Open page of the physical publication of Attention Studies 1. Black text on cream pages.

Attention Studies Issue No.1


In nature, beings are more likely to thrive if they are able to recognise and honour “abundance by going to meet it when and where it arrives.” In The Serviceberry, Kimmerer (Potawatomi) reminds us that the current economy has no help for real scarcity – scarcity, as the driving force of capitalist economics, but a fake kind, a manufactured kind designed to produce perpetual consumption. Real and produced scarcity are different beasts. Kimmerer speaks to how unnatural this cycle of excess is. “A world of produce warehouses and grocery stores enables the practice of having what you want when you want it.” Abundance is not the same as convenience. 

Recognising abundance, meeting and adapting to change are directly linked to people’s capacities to encounter difference and imagine new realities. Abundance in the natural world means diversity. In relation to the natural world, Kimmerer puts it bluntly: if what you want is unavailable “want something else”. Encountering artworks facilitates not only a tolerance for difference, but a driving curiosity to engage further. Nature, its gift economies, and arts ecologies help to reimagine and shift systems that seek to capitalise on insecurity by manufacturing scarcity. Gift economies build communities that are resilient to actual scarcity. 

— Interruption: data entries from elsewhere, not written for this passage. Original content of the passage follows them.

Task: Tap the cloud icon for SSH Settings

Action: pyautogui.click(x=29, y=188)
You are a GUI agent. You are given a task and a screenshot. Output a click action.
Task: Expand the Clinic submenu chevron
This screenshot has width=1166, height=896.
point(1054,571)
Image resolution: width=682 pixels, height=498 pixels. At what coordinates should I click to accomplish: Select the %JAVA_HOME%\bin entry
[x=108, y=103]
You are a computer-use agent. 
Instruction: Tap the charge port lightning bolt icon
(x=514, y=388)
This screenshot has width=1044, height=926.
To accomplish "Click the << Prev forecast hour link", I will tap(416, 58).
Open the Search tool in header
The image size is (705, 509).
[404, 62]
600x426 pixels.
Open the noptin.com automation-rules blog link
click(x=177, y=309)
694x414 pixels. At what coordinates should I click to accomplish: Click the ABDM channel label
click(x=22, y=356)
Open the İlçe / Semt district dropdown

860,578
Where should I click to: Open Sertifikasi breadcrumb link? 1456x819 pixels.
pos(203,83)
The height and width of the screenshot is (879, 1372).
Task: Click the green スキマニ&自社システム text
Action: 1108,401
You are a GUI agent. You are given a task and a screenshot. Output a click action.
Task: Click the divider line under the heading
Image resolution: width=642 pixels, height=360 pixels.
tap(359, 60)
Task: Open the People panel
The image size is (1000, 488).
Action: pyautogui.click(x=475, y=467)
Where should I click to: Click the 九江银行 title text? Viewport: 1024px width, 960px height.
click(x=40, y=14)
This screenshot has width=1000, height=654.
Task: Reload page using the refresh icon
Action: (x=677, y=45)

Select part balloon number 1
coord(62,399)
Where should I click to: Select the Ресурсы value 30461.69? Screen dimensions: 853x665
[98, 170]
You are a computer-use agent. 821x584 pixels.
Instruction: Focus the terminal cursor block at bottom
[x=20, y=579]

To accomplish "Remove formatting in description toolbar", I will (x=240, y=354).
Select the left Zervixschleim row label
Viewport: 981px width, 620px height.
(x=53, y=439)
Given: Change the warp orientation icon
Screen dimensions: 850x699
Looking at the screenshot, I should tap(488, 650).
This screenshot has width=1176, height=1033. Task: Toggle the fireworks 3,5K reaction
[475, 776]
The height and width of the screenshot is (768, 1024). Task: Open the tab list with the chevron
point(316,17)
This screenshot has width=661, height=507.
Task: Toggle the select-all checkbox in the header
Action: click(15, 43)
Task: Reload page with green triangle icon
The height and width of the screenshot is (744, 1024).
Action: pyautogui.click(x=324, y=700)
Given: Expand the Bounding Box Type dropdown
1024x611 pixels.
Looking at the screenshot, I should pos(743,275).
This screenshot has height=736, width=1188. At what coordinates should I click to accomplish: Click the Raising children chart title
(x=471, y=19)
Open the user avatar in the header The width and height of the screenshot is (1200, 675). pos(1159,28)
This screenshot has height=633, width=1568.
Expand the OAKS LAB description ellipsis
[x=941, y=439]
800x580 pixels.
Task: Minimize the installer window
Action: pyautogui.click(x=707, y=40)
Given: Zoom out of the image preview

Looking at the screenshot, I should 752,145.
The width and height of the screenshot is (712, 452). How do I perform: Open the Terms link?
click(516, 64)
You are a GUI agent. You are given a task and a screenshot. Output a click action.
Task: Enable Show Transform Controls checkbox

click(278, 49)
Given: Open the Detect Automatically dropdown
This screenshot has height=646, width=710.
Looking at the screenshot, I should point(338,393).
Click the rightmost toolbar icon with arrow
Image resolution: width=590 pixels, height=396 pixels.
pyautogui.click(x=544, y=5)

A gift economy is one where whole ecologies turn towards varied abundances together, understanding that they are not uniform. In late February friends invited a few of us over for dinner with the caveat that we pick some of their tomatoes. Kimmerer writes about how the abundance of nature, a gift in and of itself, begets further gifting. We were arriving with our own shared plates and left with the glowing bounty of their six cherry tomato plants that had provided each couple with their own three kgs. Holding our bagful I calculated that they’d cost me $45 in supermarkets, and how odd that seemed compared to how right and cheerful picking tomatoes with my friends was. 

There’s a sensing to the gift economy, a goodness, the joy of seeking it out, of finding or making it. In the arts a gift economy is operating all the time: the volunteer work that makes galleries run; people creating and sharing creations without the expectation it will be immediately and symmetrically reciprocated; the love of the exhibition cycle and the celebratory drinks and nibbles; commemorating the gift of people sharing their creativity with gatherings and eating together. The conversations and the exposure to art practices, ways of being, are enlivening. Like heliotropes, it’s beautiful to watch people turning towards the arts in their communities and the communities made through art. 

The Serviceberry nourishes. I plucked phrases like tomatoes, putting them in my basket and marvelling at the enoughness and the provision, feeling cared for. The biggest tomato I am taking with me is Kimmerer’s compassion and how it makes hard truths more bearable and wholesome ones sweeter.

Meg Doughty / Robin Wall Kimmerer, The Serviceberry: Abundance and Reciprocity in the Natural World, 2024.